Ucapan Letta itu bisa mereka pahami sepenuhnya. Lebih dari dua puluh empat tahun kehidupannya ia lalui bersama orang tua baru dan abang tunggalnya. Walaupun ada kenangan kehidupan awal yang masih tertinggal dalam benaknya, tapi semua itu hanya bersitan-bersitan yang selama ini sepenuhnya tak ia mengerti.

“Kamu harus istirahat, Let,” ucap Adrian lagi.

Letta menghela napas panjang. Menutup album foto besar di pangkuannya. Ia kemudian menengadah. Menatap Adrian dengan mata mengaca.

“Aku ini Kara, atau Letta?” gumamnya dengan suara terdengar patah.

Adrian perlahan duduk di sebelah Letta. Direngkuhnya bahu Letta dengan mata ikut mengaca. Sejujurnya, ia pun tak bisa menjawab pertanyaan itu.

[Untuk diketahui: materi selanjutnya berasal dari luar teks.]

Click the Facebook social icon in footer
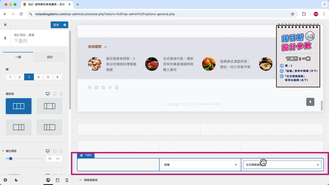Viewport: 329px width, 185px height. pyautogui.click(x=90, y=88)
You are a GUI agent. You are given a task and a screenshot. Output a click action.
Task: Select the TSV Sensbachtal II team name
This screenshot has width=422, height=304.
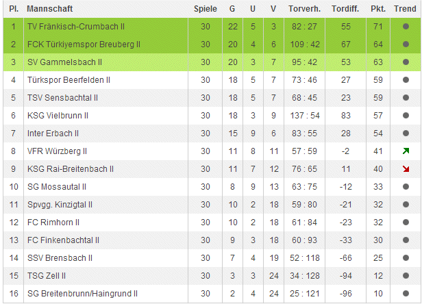(x=62, y=97)
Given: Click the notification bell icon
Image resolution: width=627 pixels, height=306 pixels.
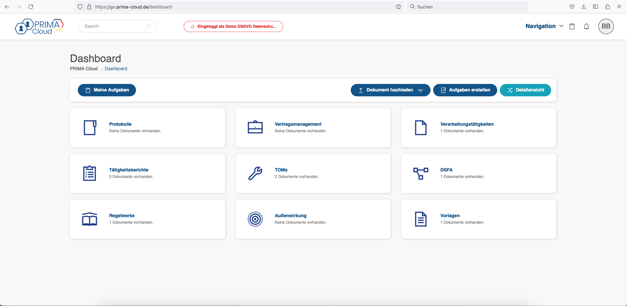Looking at the screenshot, I should pyautogui.click(x=586, y=26).
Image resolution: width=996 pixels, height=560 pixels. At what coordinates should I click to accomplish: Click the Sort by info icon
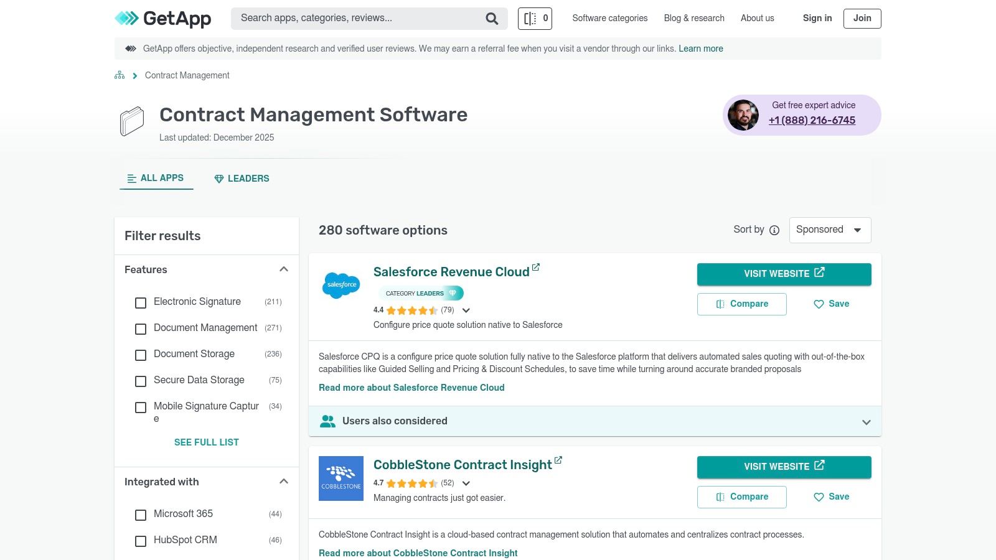774,230
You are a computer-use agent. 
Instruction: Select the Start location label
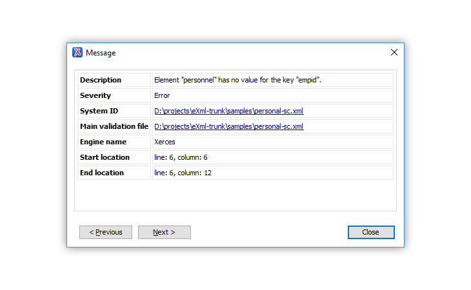pyautogui.click(x=105, y=157)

“Kamu sendiri...,” bisik Adrian, mengelus kepala Letta, “... merasa sebagai siapa?”

“Violetta Keisha Darmawan,” gumam Letta.

“Karena selama ini, kamu milik kami,” timpal Adrian lembut. “Tapi pada akhirnya, dirimu adalah milikmu sendiri, Let. Yang jelas, sampai kapan pun, kamu adalah satu-satunya adik kesayanganku.”

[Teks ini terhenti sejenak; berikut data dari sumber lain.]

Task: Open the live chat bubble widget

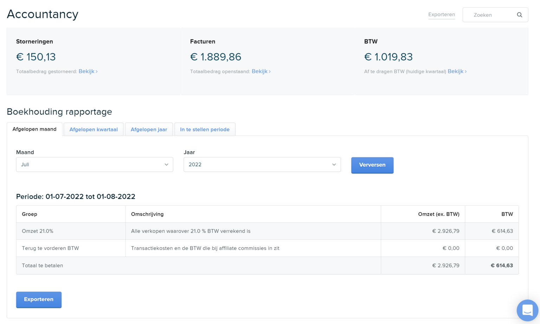Action: point(527,310)
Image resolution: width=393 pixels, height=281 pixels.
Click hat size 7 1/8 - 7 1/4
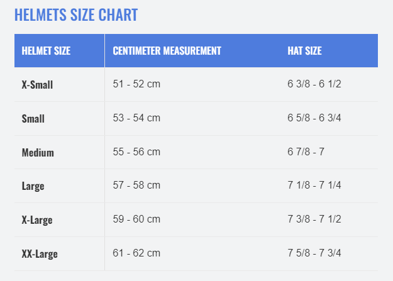[314, 185]
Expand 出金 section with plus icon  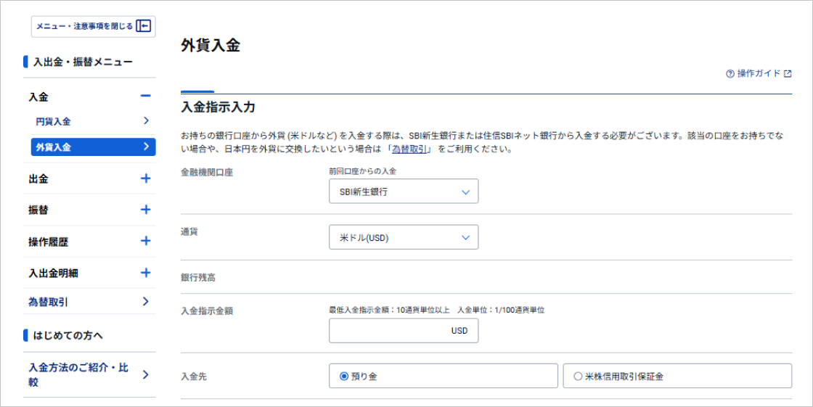pyautogui.click(x=145, y=178)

Letta menyandarkan kepalanya di bahu Adrian.

“Tapi bagaimanapun, mereka adalah orang tuamu," lanjut Adrian. "Mereka keluargamu. Mereka tidak pernah menelantarkanmu. Bahkan aku percaya mereka selalu menyebut namamu dalam setiap doa yang mereka panjatkan. Nama yang mereka berikan dengan banyak cinta dan harapan ada di dalamnya. Kenalilah mereka, Let. Pelan-pelan, tak perlu terburu-buru. Aku yakin mereka masih bisa menunggumu.”

Letta menghapus air mata yang membasahi pipinya. Adrian memeluknya. Terasa begitu hangat. Sama dengan pelukan yang siang tadi diterimanya dari Dika.

Jadi memang benar, aku ada ‘apa-apa’-nya dengan Mas Dika.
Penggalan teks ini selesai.